▶ _EXERCISE GOAL_
Leave the pictures out and quote only the lines from the one with "You are a computer-use agent." down to the end of the listing below.

▶ _PROVIDED DATA_
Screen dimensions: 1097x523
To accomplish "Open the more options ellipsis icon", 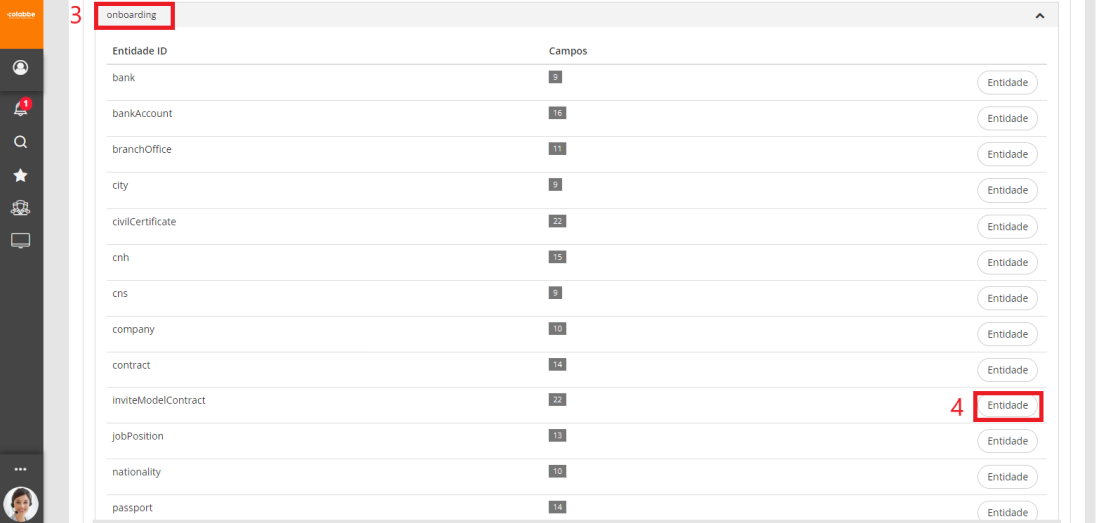I will coord(21,469).
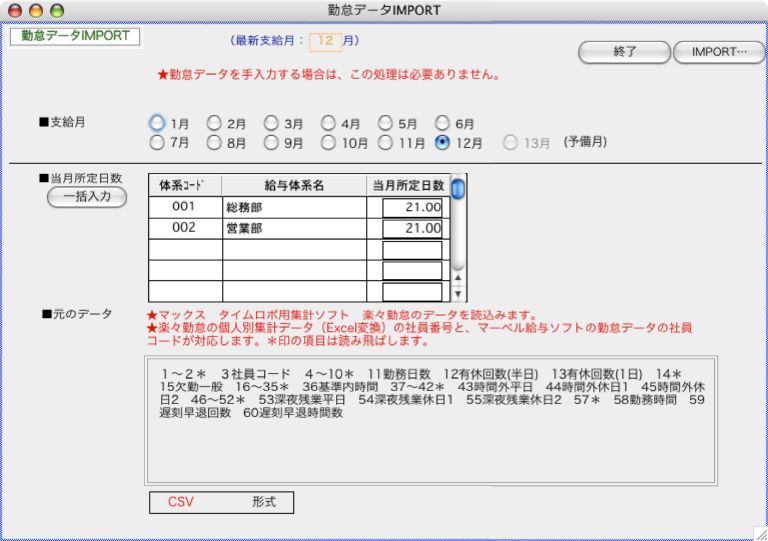Select the 001 system code row

(x=184, y=207)
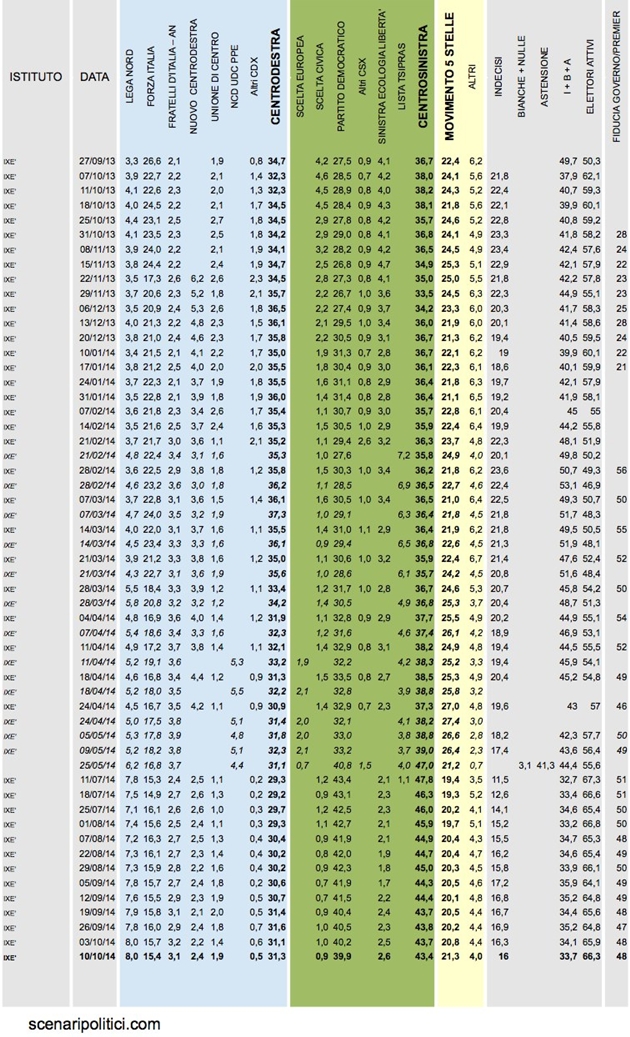
Task: Select the ASTENSIONE column header
Action: 545,100
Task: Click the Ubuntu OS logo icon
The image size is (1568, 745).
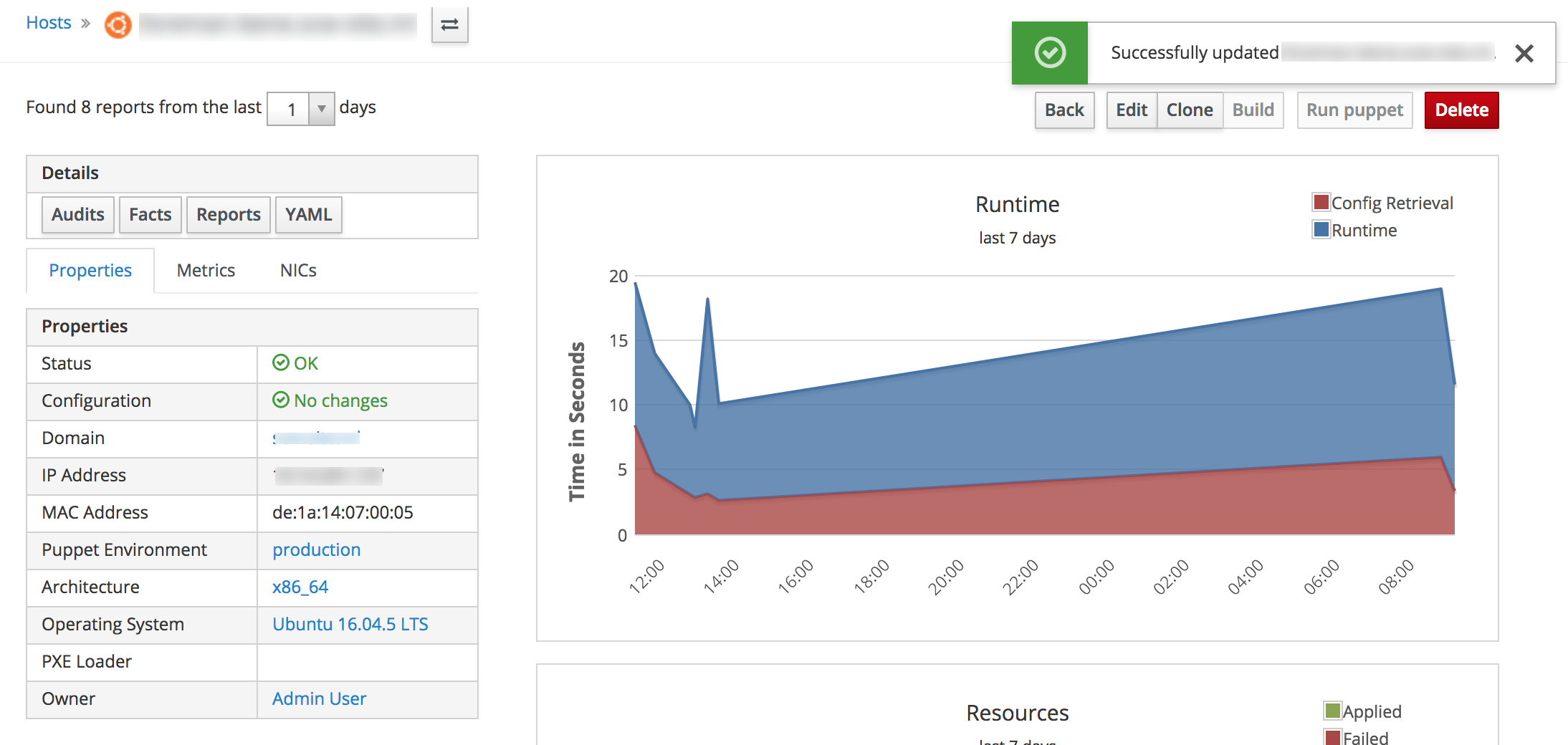Action: tap(118, 25)
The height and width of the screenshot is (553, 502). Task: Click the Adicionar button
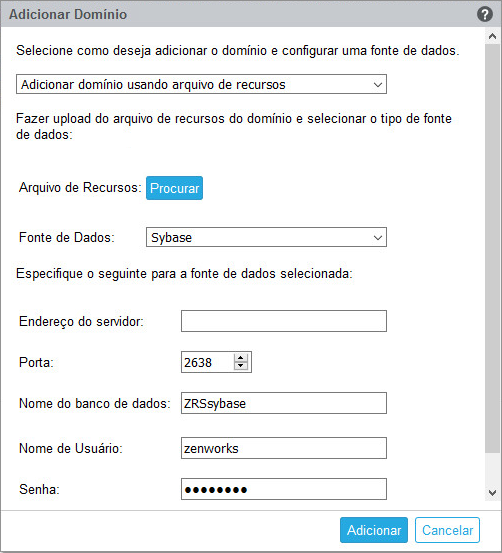pyautogui.click(x=374, y=530)
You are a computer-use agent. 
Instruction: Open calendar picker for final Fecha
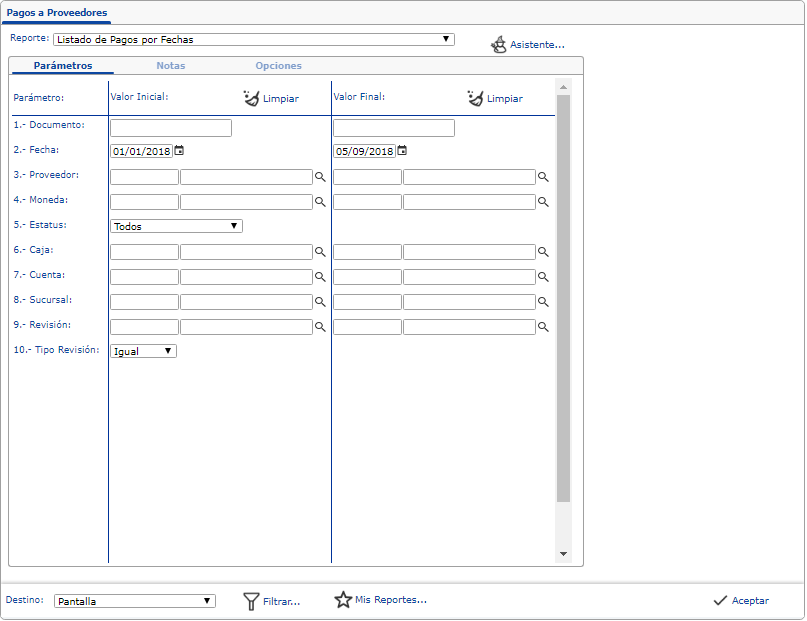pyautogui.click(x=402, y=151)
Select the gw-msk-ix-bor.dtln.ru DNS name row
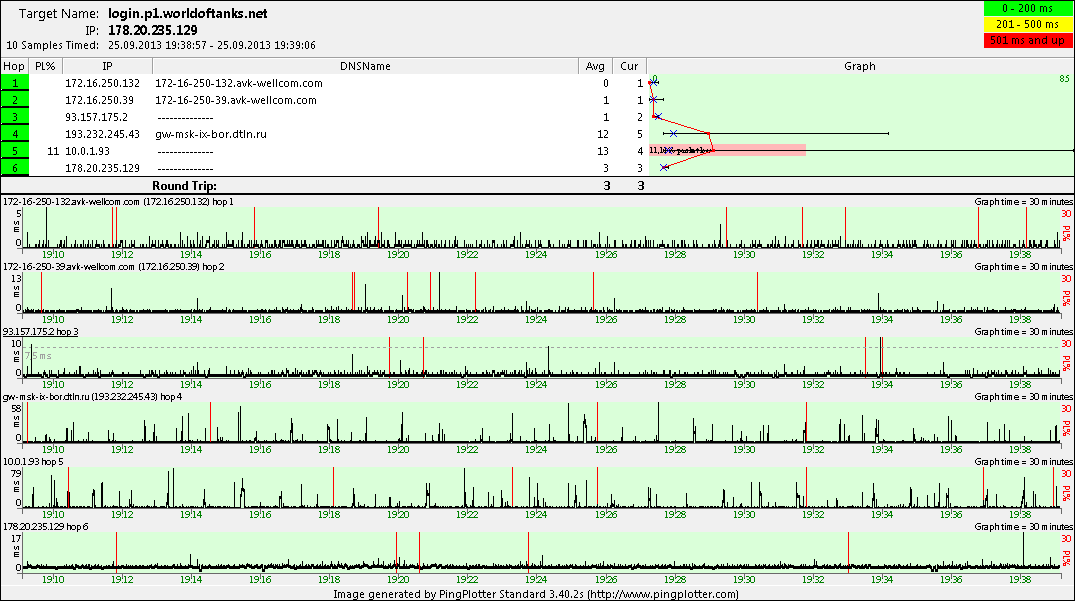This screenshot has width=1075, height=601. pos(210,134)
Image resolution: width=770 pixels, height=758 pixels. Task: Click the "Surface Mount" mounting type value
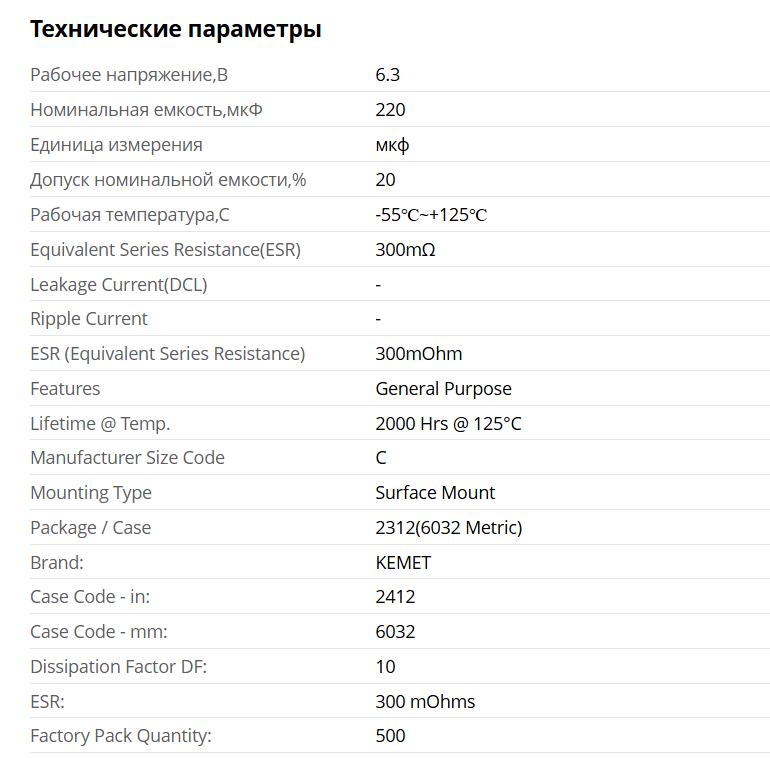pyautogui.click(x=435, y=493)
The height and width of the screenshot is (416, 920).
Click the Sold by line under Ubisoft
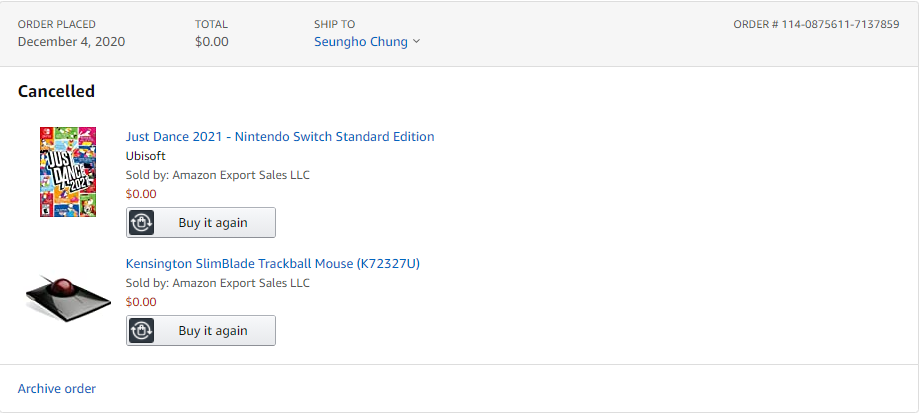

▶ _EXPECTED ANSWER_
You are a computer-use agent. 
Instruction: Open calendar picker for final Fecha
pyautogui.click(x=402, y=151)
Select the gw-msk-ix-bor.dtln.ru DNS name row
This screenshot has width=1075, height=601. pos(210,134)
Image resolution: width=770 pixels, height=758 pixels. Task: Click the "Surface Mount" mounting type value
pyautogui.click(x=435, y=493)
The height and width of the screenshot is (416, 920).
Click the Sold by line under Ubisoft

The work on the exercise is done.